En 2020, le gouvernement fédéral a demandé aux Canadiens de rester à la maison. Des millions l’ont fait. Et pour ceux qui ont perdu du travail — travailleurs autonomes, travailleurs à la pige, travailleurs de l’économie à la demande, employés de restaurants, entrepreneurs, professionnels indépendants — la Prestation canadienne d’urgence (PCU) et sa remplaçante, la Prestation canadienne de la relance économique (PCRE), étaient censées servir de filet de sécurité.

Six ans plus tard, ce filet de sécurité est devenu un piège d’endettement pour des centaines de milliers de personnes qui croyaient avoir tout fait correctement.

L’Agence du revenu du Canada a maintenant été très claire : ce dossier ne tire pas à sa fin. Il s’intensifie. Et les conséquences de l’inaction ne sont plus théoriques — elles se manifestent par des comptes bancaires gelés, des saisies de salaire et des remboursements d’impôt retenus.

Les chiffres parlent d’eux-mêmes

L’ARC a versé environ 84 milliards de dollars en prestations liées à la COVID-19 à des particuliers pendant la pandémie. De ce montant, l’Agence affirme qu’environ 10 milliards de dollars demeurent impayés en trop-payés qu’elle entend recouvrer. Environ 4 milliards de dollars ont déjà été récupérés. Le reste fait l’objet d’une campagne de recouvrement agressive et pluriannuelle, qui est maintenant entrée dans sa phase la plus sérieuse.

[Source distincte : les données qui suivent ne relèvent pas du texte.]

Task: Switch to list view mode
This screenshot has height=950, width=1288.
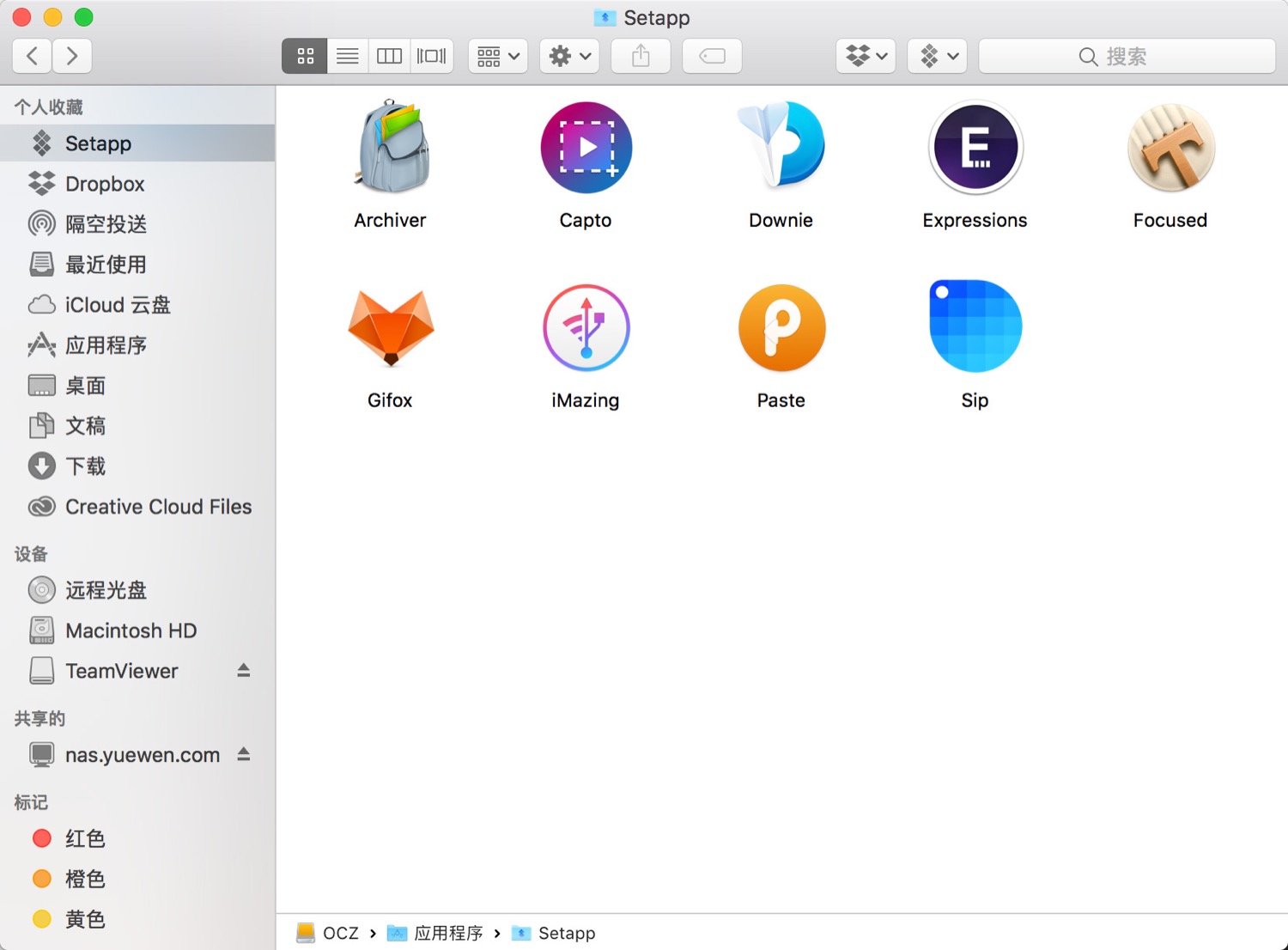Action: [x=347, y=57]
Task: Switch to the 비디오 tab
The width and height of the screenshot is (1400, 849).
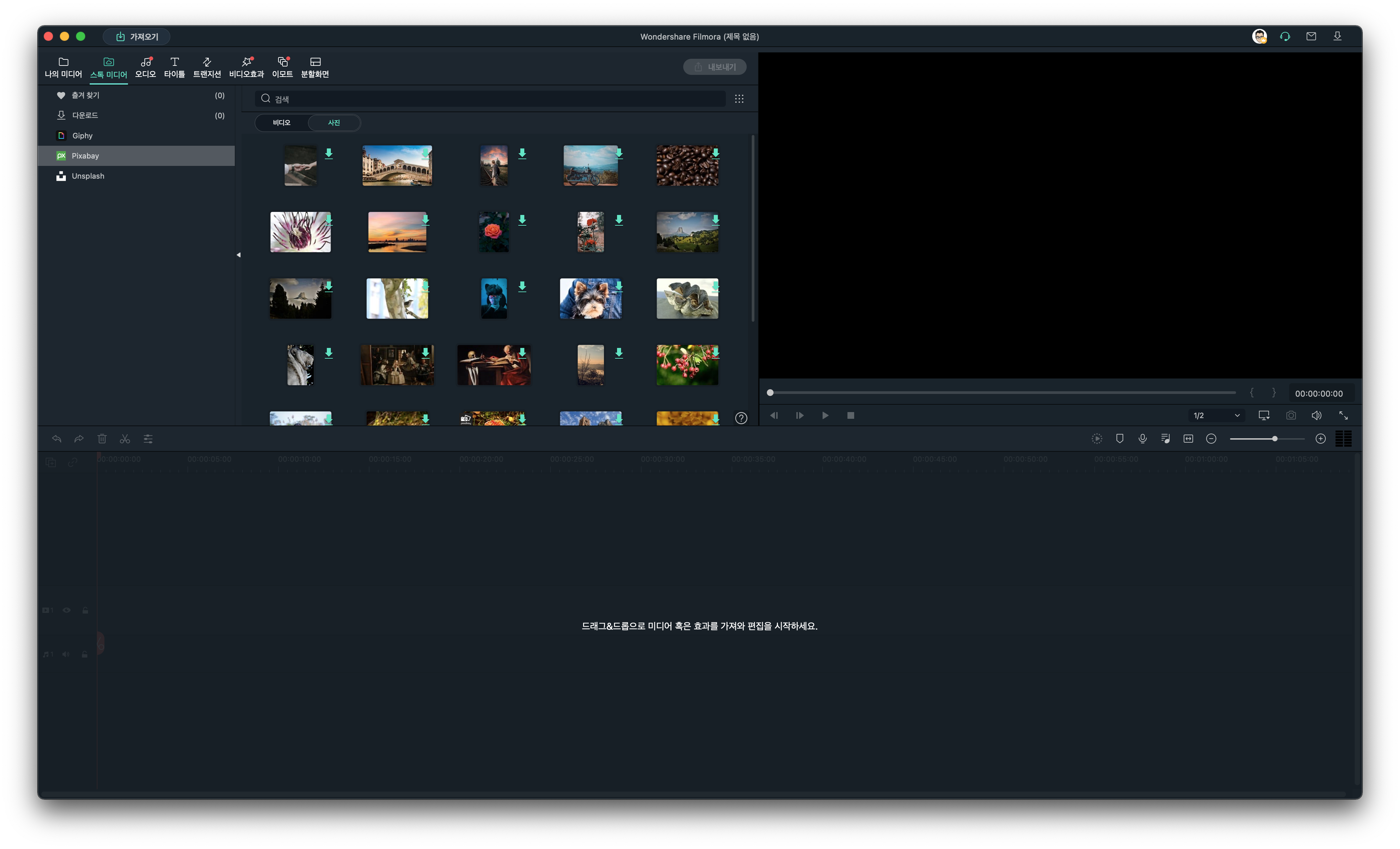Action: point(281,123)
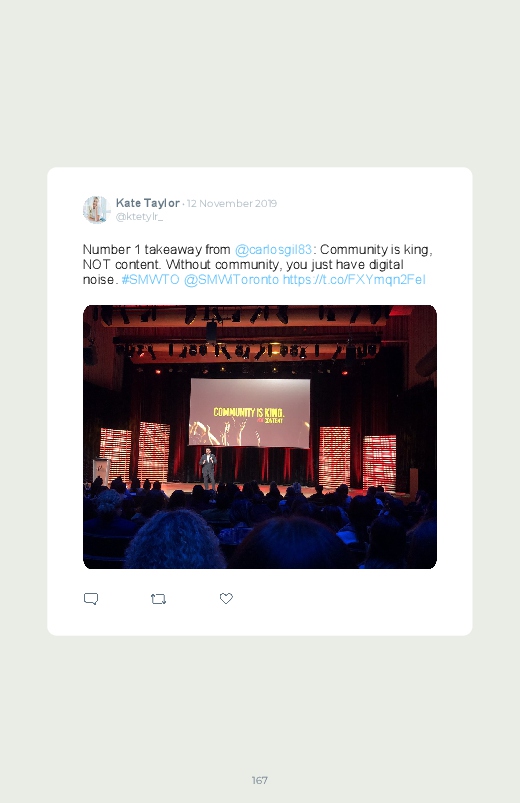The image size is (520, 803).
Task: Like the tweet with heart icon
Action: 226,598
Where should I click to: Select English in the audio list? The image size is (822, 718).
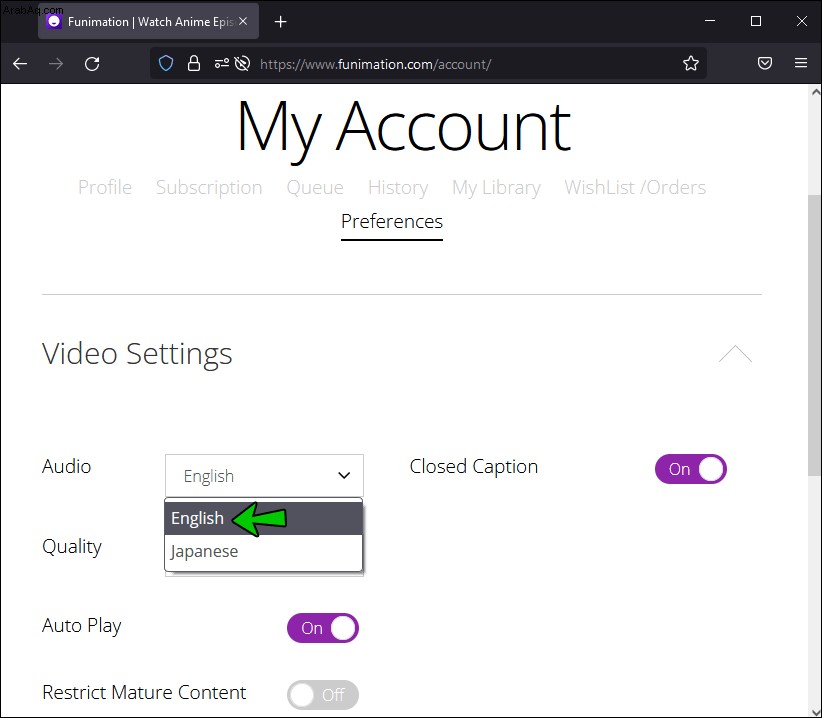(263, 518)
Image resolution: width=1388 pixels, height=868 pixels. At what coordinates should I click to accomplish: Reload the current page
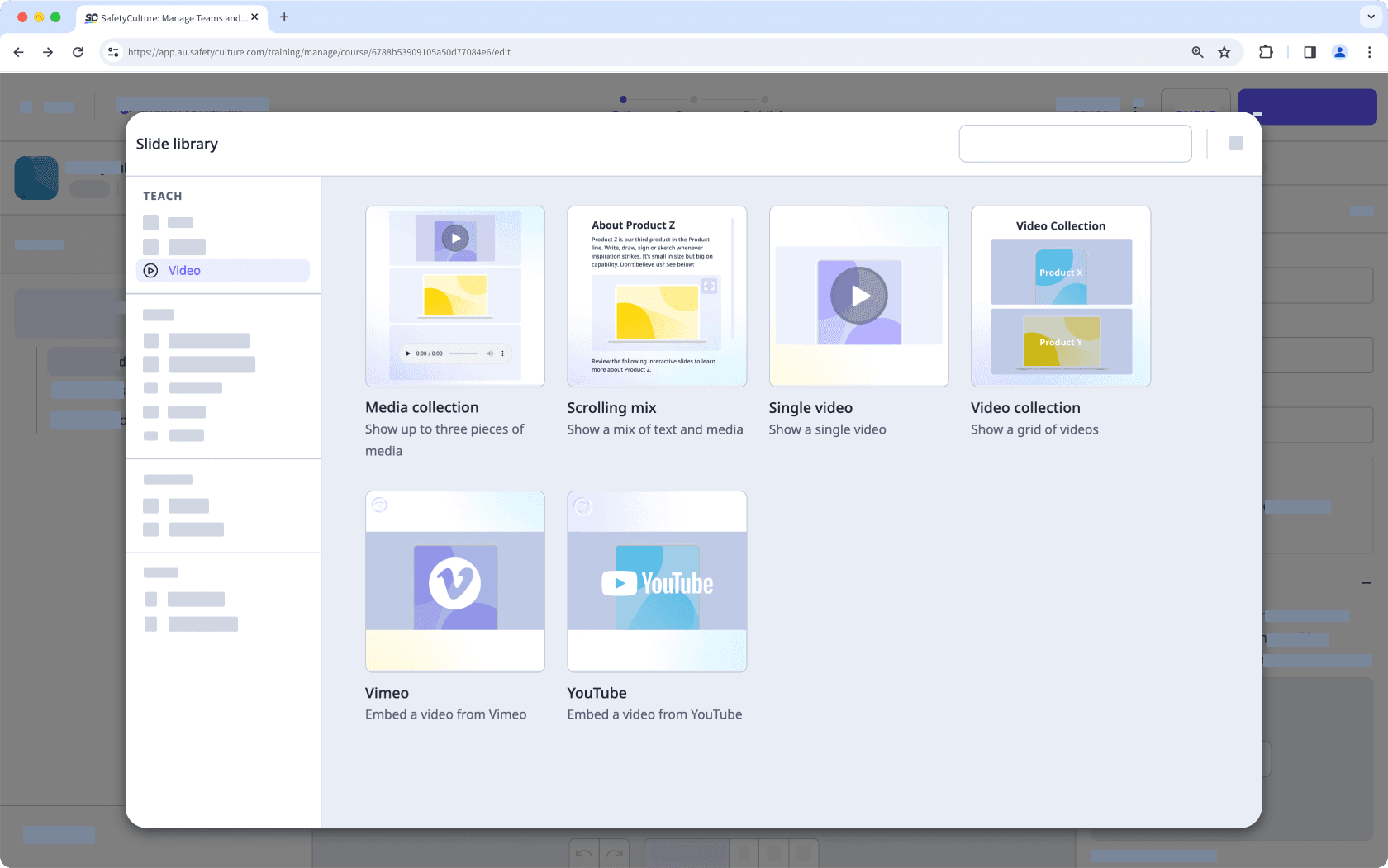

Depuis juillet 2024, l’ARC envoie des avertissements légaux et prend des mesures de recouvrement — notamment des saisies de salaire et des gels de comptes bancaires — contre les personnes qui n’ont pas collaboré ou répondu aux tentatives de recouvrement. En 2026, cette approche ne fait que s’intensifier. Des professionnels de l’insolvabilité partout au pays rapportent que la position de l’ARC a changé de façon importante au cours des derniers mois, les saisies devenant routinières plutôt qu’exceptionnelles.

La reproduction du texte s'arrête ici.